At the same time, an Independent Task Force on SABL was appointed and chaired by another prominent Papua New Guinean, Robert Igara. The Task Force was to manage the SABL issues in the interim while the CoI was underway and will also take carriage of the implementation from the findings of the CoI. The Government allocated K6 million to fund the inquiry, which it hoped will see some positive changes and bring about tangible development in the agriculture sector. The Terms of Reference were drawn up for the CoI and a set of objectives were set out for the inquiry to achieve.
Customary landowners in PNG, affected by the SABLs applauded Abal for setting up the CoI. And the green groups and non-governmental organisations that were working in partnership with them to bring a stop to the granting of the SABLs were also happy that at last, the Government was listening to them and was moving to address their concerns.
Today, there is disappointment all around. Yesterday we reported that the investigations by the CoI have been deferred for an indefinite period. Our attempts to get someone in the CoI to explain the reasons have failed. Someone need to come out and tell Papua New Guinea, why a legally constituted CoI was stopped from doing it work? We have suspected all along that the there are MPs in Parliament, some of them ministers in the current government who are up to their eye balls in the SABLs. The CoI, if allowed to proceed, will certainly expose their involvement in these activities.
Are we to assume that these MPs have something to do with the deferral of the CoI? Let’s hope this is not the case. The CoI is going look into the various land transactions involving both the state and customary land in PNG. It was also going to probe into the role of various government agencies involved in the issuance of the SABLs. And it would certainly have looked into the logging industry in PNG.

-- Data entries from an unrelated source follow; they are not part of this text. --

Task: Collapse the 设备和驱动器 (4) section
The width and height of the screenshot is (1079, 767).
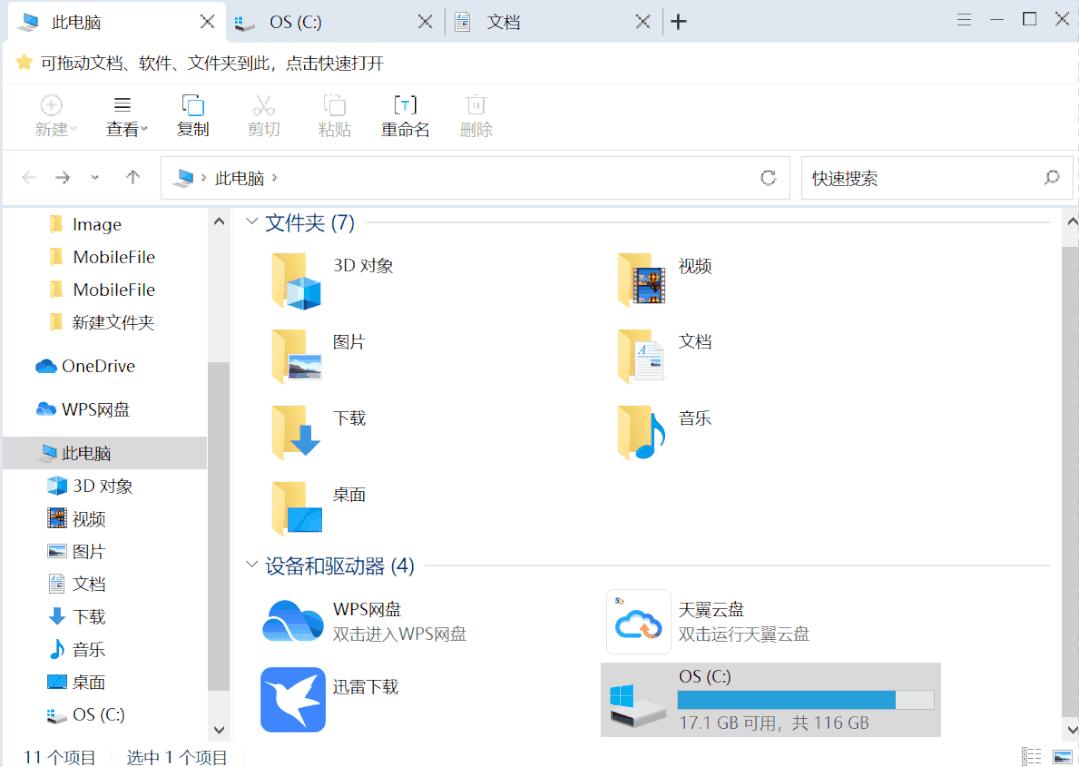Action: [x=251, y=566]
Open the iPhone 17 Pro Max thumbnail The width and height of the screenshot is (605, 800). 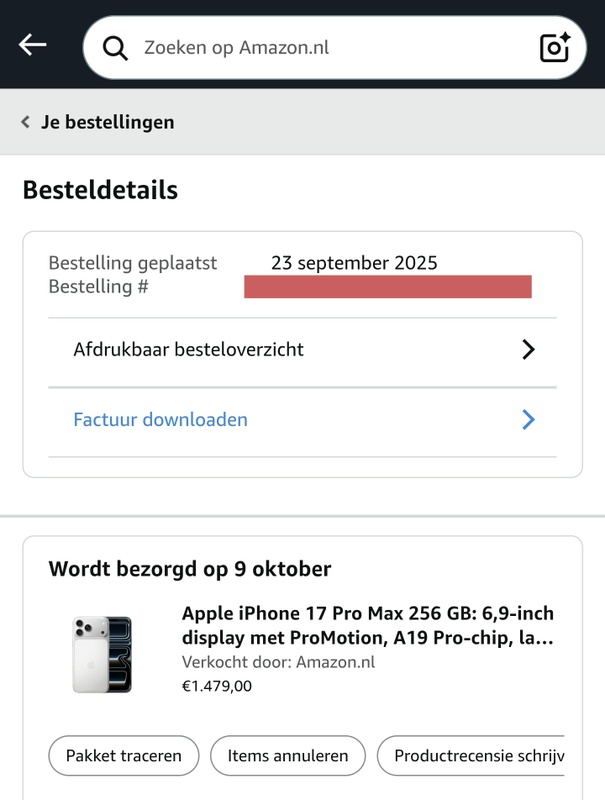coord(102,654)
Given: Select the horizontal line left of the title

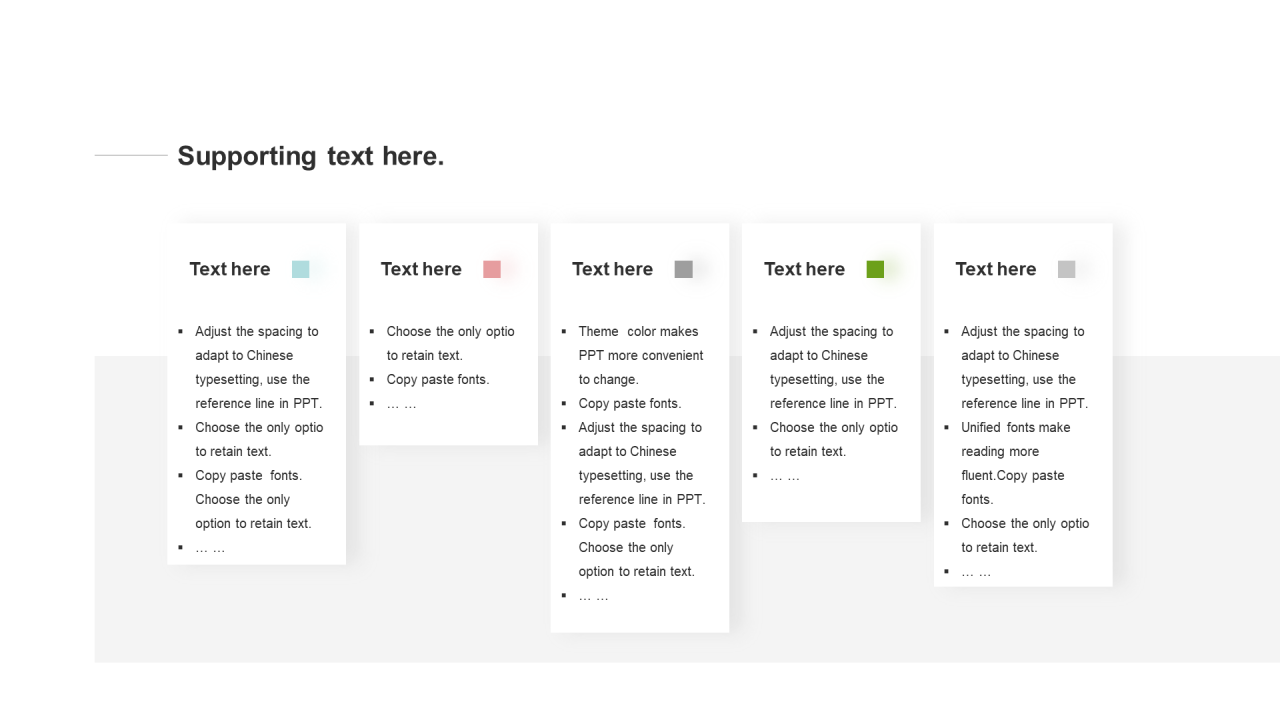Looking at the screenshot, I should coord(131,155).
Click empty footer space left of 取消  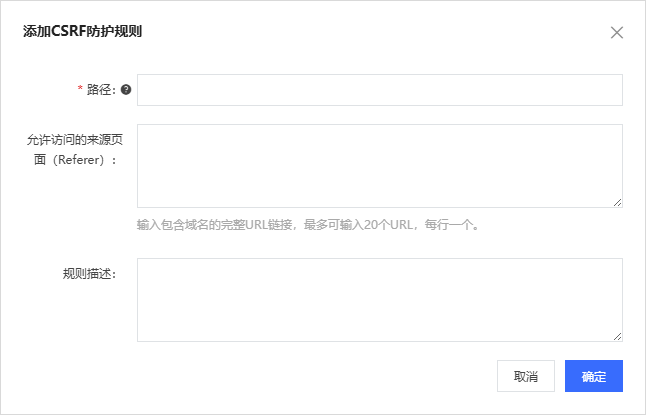pos(300,377)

These are powerful organisations and it should be in their interest to ensure that the CoI gets to complete its work and clear up all the questions handing over their involvement in the SABLs. We are sure all these agencies of Government and the people who obtain the leases have nothing to hide. The setting up of the inquiry, was viewed by the PNG public and international critics, as one of the most important decisions, Abal as acting Prime Minister, made this year. And his critics were aware that he would face opposition from various interest groups but there was never any doubt that the CoI would go ahead as announced by Abal.
So why is the CoI deferred indefinitely? Someone needs to give the traditional owners of more than 5.1 million hectares of land that was taken away from them under the SABLs a satisfactory answer. These people have lost their rights to their land and many of them are watching the logging companies moving in to cut down their forest and shipping out the logs from their trees under the pretext of establishing oil palm estates.
And in places, like the pristine Torricelli Mountain Range in the Sandaun Province, it is home to the endangered Weimang Tree Kangaroo. Logging is threatening to wipe what is left of PNG. We are told, an SABL covers this logging area. The CoI must proceed.